Task goal
Show every line in the data below that contains the string "center".

Input for this task
────────

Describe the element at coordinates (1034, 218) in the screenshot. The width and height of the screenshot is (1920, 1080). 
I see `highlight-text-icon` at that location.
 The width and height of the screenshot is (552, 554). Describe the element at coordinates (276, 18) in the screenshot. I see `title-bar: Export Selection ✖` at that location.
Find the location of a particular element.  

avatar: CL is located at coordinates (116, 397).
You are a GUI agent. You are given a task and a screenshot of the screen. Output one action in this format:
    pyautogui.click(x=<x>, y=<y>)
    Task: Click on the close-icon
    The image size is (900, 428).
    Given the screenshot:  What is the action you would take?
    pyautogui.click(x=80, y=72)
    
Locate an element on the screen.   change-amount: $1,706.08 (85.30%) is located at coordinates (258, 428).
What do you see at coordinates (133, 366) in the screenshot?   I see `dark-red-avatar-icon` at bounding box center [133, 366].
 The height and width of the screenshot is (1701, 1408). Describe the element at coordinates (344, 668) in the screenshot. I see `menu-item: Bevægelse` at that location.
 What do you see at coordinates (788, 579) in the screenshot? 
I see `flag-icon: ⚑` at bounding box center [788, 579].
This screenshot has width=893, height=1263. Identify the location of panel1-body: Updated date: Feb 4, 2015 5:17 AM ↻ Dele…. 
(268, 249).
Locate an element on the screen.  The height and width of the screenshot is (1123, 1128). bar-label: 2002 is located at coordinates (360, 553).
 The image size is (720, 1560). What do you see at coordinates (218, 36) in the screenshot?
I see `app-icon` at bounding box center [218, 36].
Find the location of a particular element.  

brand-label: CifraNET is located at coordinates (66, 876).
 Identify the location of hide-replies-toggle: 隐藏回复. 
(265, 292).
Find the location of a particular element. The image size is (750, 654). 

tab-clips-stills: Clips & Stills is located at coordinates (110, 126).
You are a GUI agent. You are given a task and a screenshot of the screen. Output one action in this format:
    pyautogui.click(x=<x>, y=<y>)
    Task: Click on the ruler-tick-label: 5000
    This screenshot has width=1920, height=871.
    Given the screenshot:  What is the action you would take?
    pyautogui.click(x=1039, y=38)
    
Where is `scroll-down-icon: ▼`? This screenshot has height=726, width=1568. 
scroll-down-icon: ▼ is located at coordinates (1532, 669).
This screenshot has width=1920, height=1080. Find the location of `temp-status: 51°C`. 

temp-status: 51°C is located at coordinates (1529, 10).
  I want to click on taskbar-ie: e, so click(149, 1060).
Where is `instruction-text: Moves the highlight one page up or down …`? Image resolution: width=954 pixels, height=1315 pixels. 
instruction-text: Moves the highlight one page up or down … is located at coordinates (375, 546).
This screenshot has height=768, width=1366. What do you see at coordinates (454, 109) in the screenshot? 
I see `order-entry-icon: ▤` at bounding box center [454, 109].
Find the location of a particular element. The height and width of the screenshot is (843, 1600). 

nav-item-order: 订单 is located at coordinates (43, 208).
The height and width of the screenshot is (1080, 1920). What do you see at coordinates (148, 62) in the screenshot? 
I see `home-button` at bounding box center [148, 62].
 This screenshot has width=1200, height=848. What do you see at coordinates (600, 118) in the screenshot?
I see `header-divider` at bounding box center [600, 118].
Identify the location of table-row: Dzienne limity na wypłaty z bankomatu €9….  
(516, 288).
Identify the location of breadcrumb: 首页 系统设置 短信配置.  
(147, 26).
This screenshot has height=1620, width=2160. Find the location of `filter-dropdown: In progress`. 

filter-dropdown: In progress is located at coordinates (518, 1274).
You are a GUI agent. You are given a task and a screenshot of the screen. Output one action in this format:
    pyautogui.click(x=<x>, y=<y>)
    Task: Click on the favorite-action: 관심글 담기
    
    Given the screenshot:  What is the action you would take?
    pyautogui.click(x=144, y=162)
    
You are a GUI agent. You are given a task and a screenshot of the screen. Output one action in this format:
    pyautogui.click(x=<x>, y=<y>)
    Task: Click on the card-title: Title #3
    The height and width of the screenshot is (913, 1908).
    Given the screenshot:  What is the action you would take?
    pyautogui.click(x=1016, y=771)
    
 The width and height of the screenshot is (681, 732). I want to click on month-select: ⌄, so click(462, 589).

────────

Result for this task
What do you see at coordinates (133, 366) in the screenshot?   I see `dark-red-avatar-icon` at bounding box center [133, 366].
I see `flag-icon: ⚑` at bounding box center [788, 579].
I see `app-icon` at bounding box center [218, 36].
I see `order-entry-icon: ▤` at bounding box center [454, 109].
I see `home-button` at bounding box center [148, 62].
I see `header-divider` at bounding box center [600, 118].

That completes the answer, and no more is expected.